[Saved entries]
%%
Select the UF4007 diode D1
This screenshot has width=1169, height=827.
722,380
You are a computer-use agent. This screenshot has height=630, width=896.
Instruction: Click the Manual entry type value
%%
> **HOW TO COMPLETE THIS TASK**
Take the line containing "You are a computer-use" as the first line and the last line of the data above as the final one. Write out these lines and all between them exactly.

> **RESPONSE TO THE TASK**
You are a computer-use agent. This screenshot has height=630, width=896.
Instruction: Click the Manual entry type value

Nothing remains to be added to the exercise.